Can you actually put generative AI to use at work? Or is it just good for half-baked demos that we play with for the sake of amusement?

In banking, retail, and entertainment, just to name a few industries, AI can give you a different angle on your operational data or increase productivity by offloading certain types of work. A lot of routine work traditionally done by people can be simplified and streamlined by the new technology. And generative AI has become much easier to build into applications, now that models are readily available and can be used directly from the tools you already know, whether they’re developer tools or the database’s native interface. Let’s take a look at an example of using AlloyDB Omni, a PostgreSQL-compatible relational database, with the AlloyDB AI capabilities we recently announced in preview.

How AI Can Help

Let’s say you’re selling online and want to add extra info to data to give your customers a better experience, provide more details about your products, or add a quick summary of a product description. This isn’t hard for a small number of items, but it can be a lot of work for thousands of products or titles in an inventory. How can you improve the process and make it more efficient? Sounds like a great use case for generative AI.
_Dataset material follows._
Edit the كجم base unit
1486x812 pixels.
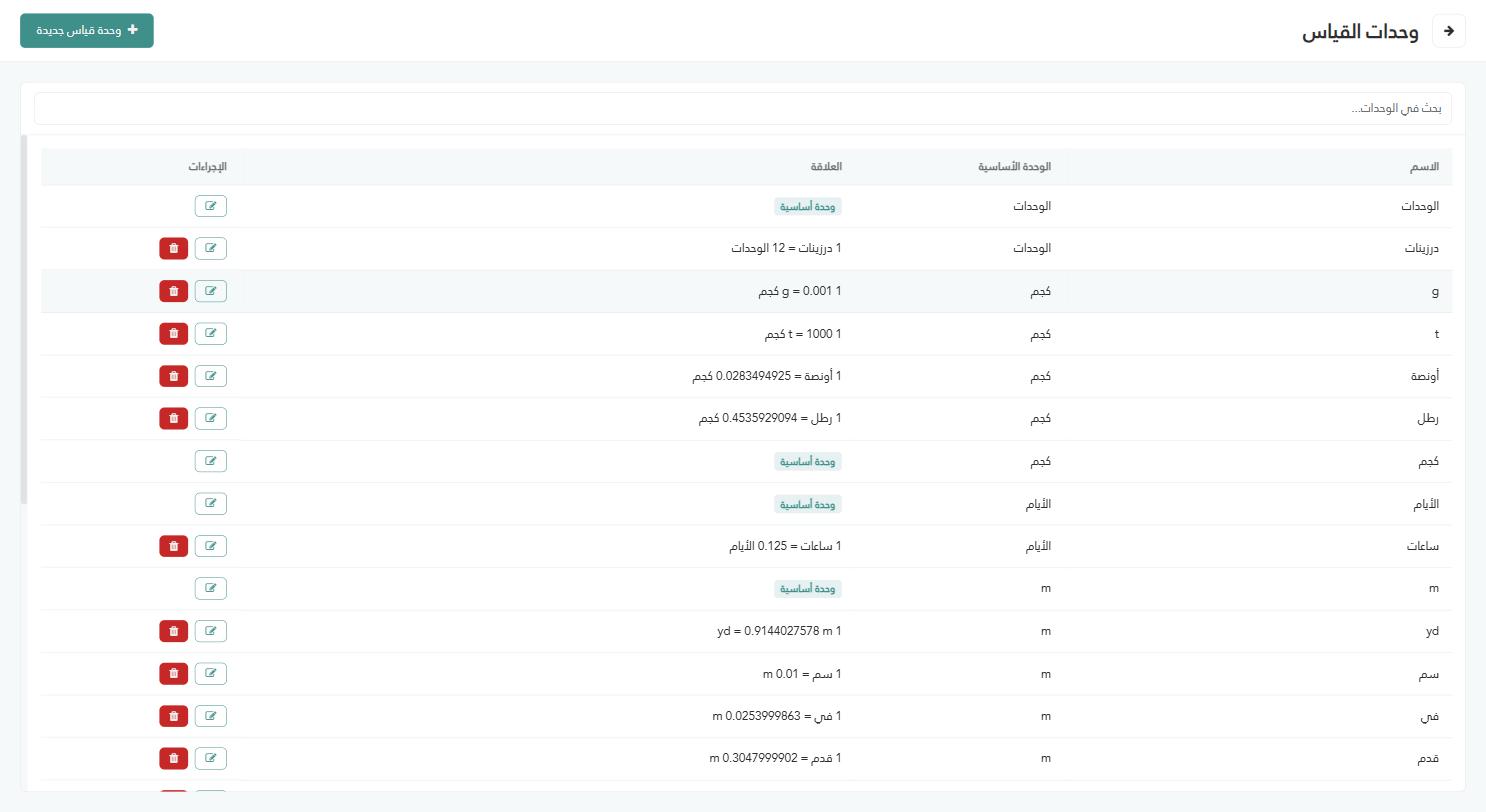pos(211,461)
What if I told you that you can call AI models from your database to achieve these goals? And that with AlloyDB, you can do this in your own data center or any cloud using a downloadable version – AlloyDB Omni? Yes, you can make these calls directly from the database using AlloyDB AI, a set of generative AI capabilities in AlloyDB. Let me explain how it works.

In our example, we have our AlloyDB Omni database as a backend for a rental and streaming service where one of the tables – called titles – represents a list of available shows. The table has columns called title and description. The descriptions are rather short and we’d like to expand the descriptions to give more details about each show. We are going to use one of our Vertex AI foundation models for generative AI – the “text-bison” Large Language Model (LLM) – to write the expanded descriptions, and we’ll call the model directly from the AlloyDB Omni database using our title and original description as a prompt.

Deploy and Install

We start from the deployment of AlloyDB Omni. The process of installing and setting it up is easy and thoroughly described in the documentation so we don’t need to repeat it here. But before running the final “database-server install” command we need to take some extra steps to enable the Vertex AI integration.
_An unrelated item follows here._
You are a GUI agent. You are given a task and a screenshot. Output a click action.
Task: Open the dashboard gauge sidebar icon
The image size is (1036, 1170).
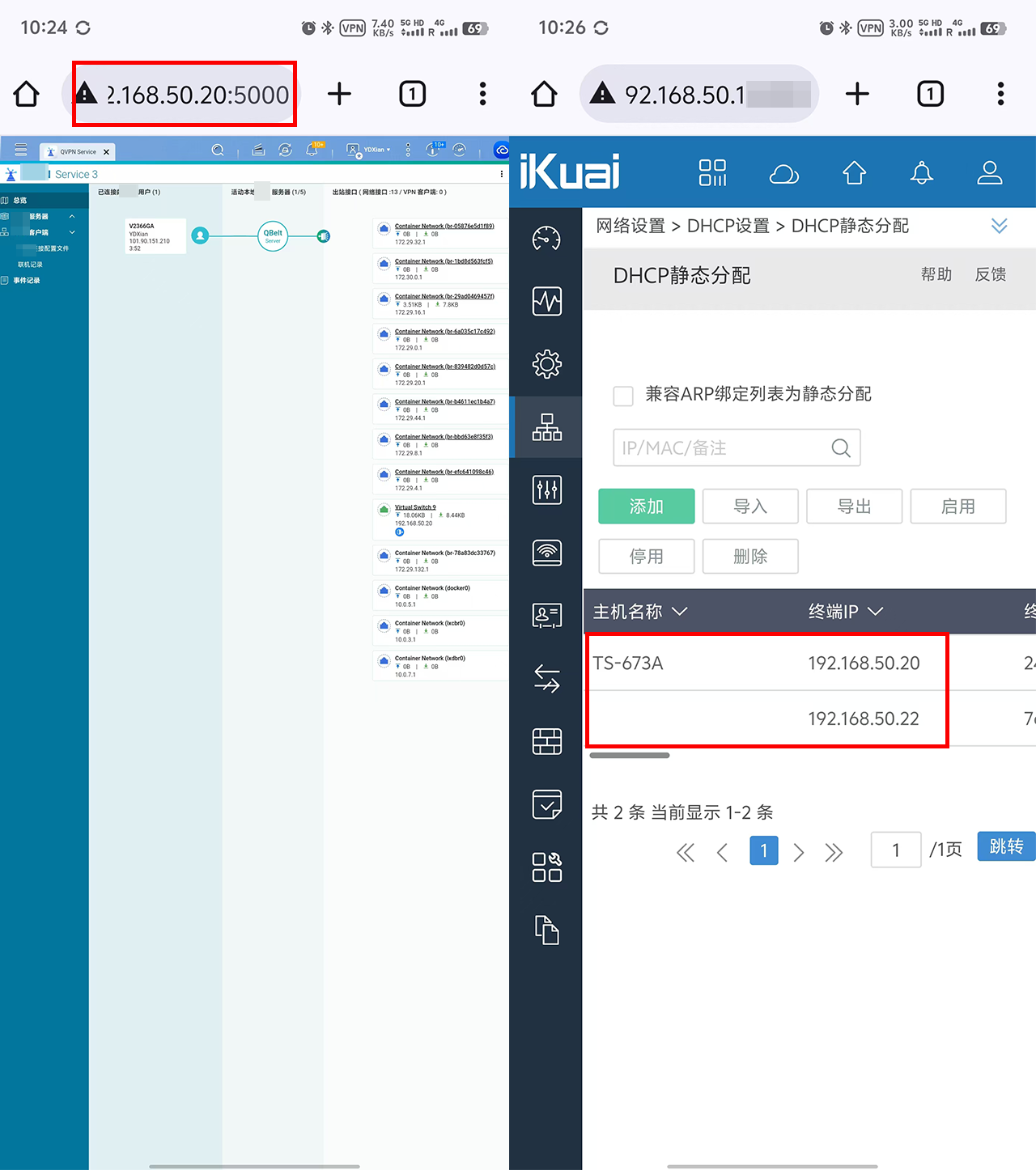[547, 239]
From the high-level point of view the AlloyDB Omni instance has to be able to call the Vertex AI API and it requires authentication and authorization in Google Cloud. The steps are described in the AlloyDB Omni documentation.

  • You need a service account in the Google Cloud Project where the Vertex AI API is enabled.
  • Then you grant permissions to the service account to use Vertex AI.
  • You create a service account key in JSON format and store it on the AlloyDB Omni database server.
  • Then you can use the key location in your alloydb cli “database-server install” command to enable Vertex AI integration for your instance.